Monday, February 18, 2008

The Scotsman: There's Nothing At All Funny About Depression


STAND–UP comics are often prey to depression. Take John Cleese, Stephen Fry, Paul Merton, Tony Hancock, Kenneth Williams and Spike Milligan as examples.

It does seem that being funny in public equates to being sad in private.

My daughter Ashley went round a bunch of local comics in Glasgow asking them about their lives and deduced that the majority of them have had disturbing childhoods or horrific incidents in their lives that led them into standing up in public and telling jokes.

I myself have never shied away from talking about my difficult childhood and sexual abuse, though I have never suffered from depression.

I am very lucky. It takes a lot to get me feeling down. I tend to deal with an issue in my own way and get on with solving the problem. Not everyone is so fortunate.

Being free from mental health issues is a wonderful feeling, especially when I read an article about the amount of comics who have become suicidal due to the pressure they feel.

People deal with life very differently. From what I understand about depression it can strike anyone at any time. It must be really debilitating and make a person feel so helpless that they can delve deep into their own dark hell. Suicide can be the result.

Depression is on the increase in Britain and the statistics show that this mental illness is affecting more young people than ever before – and yet the government is trying to get some claimants with depression off Incapacity Benefit.

Mental health groups are fighting this policy. The government is making sly assumptions that some young people coming forward with the condition are feckless work-shy scroungers and intend to question them further, to determine who really should be at work.

Depression is indiscriminate. It affects all classes, ages and ethnic groups in the UK.

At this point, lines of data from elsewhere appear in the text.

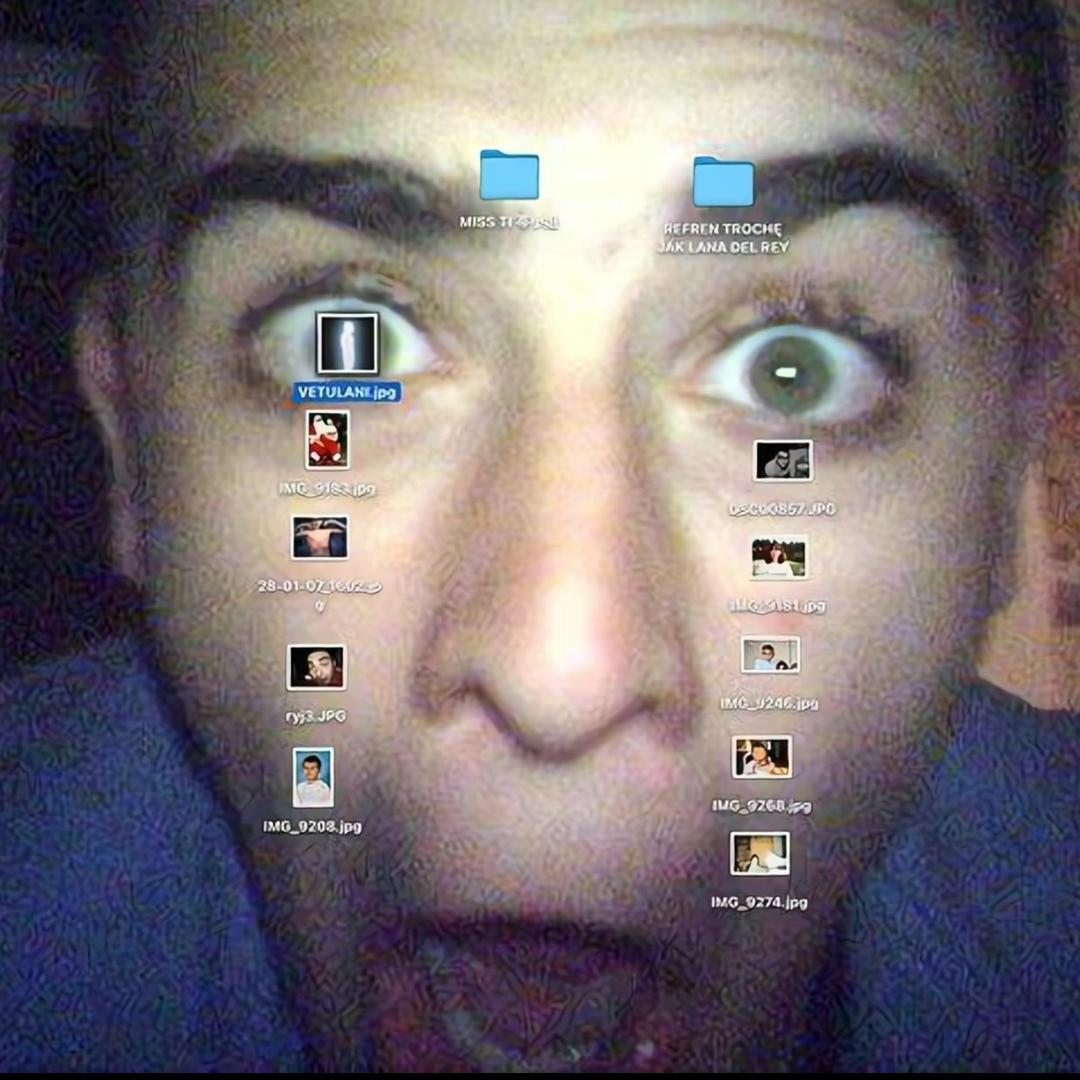Screen dimensions: 1080x1080
Task: Open the MISS TI folder icon
Action: point(509,176)
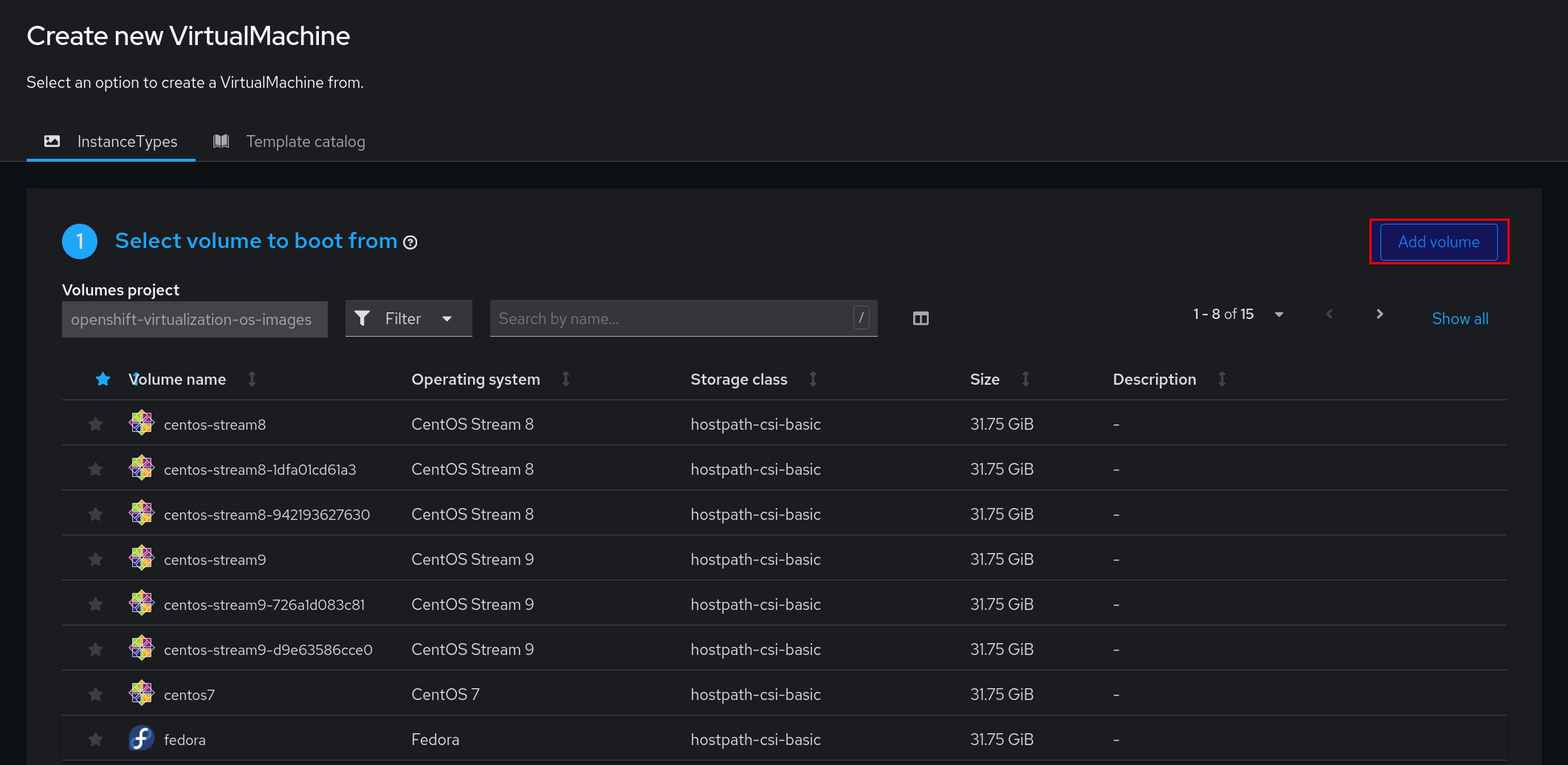
Task: Click the CentOS icon beside centos-stream8
Action: tap(140, 423)
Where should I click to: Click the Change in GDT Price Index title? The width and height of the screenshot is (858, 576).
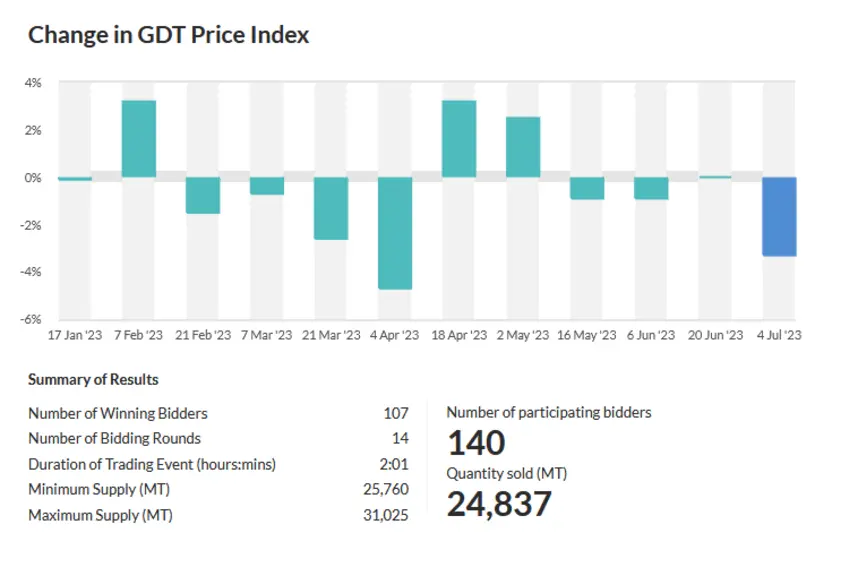(169, 35)
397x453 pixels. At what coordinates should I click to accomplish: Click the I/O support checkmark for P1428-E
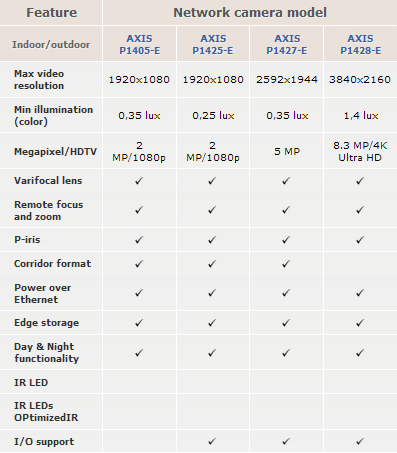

People who suffer from this condition are unable to work. Though their limbs are fine for lifting boxes and their legs can manage stairs, the very thought of having to deal with the world outside their door can stop them from getting out of bed. That is disabling when it comes to holding down a job.

Self-esteem is eroded and the very core of your soul is shaken when a depressive episode takes hold.

My mother suffered from depression and that affected our whole family and the people who lived around her. Families are often torn apart and marriages suffer terribly when this condition takes hold. I recall coming home from school and being scared of her frightening moods. I was terrified she would harm herself.

Sir Winston Churchill called his dark depression "the black dog", yet he managed to contribute to society in the darkest times of the 20th century while suffering from his awful illness. No-one called him a shirker, nor did they belittle his condition.

The government should be supporting young people who suffer from depression and other mentally disabling conditions. We have thousands of young men and women currently fighting in war zones and the high numbers of military personnel who report back home with various mental issues will need this country's attention, not its derision.

David Freud, great-grandson of Sigmund Freud, is an investment banker who has been hired by James Purnell, the new Work and Pensions Secretary, to shake down the current system.

This is the man who saved Euro Disney and his idea is to get big companies to create jobs for people currently claiming sickness benefit and he will use a "carrot and stick approach" by paying the company money for keeping people in a job for more than three years.

That carrot theory might have worked with Thumper in Disneyland, but enticing companies with cash to get sick people to work is a false economy. Just pump the cash into the NHS and let the private sector decide who they want to employ.

My opinion is this: the majority of people claiming Incapacity Benefit through depression are going to be vigorously examined. The result of this scrutiny will be that some people will be refused Incapacity Benefit and shunted into a lower benefit bracket to save the government cash or they will be forced to take jobs through Mr Freud's scheme.

There are barely enough secure jobs for able-bodied people let alone satisfactory work for those who are living with depression or any other mental illness.

Depression is a killer. Ask The Samaritans. Ask the homeless charities. Just don't ask Gordon Brown. To him and his equally depressing chums – it's a myth.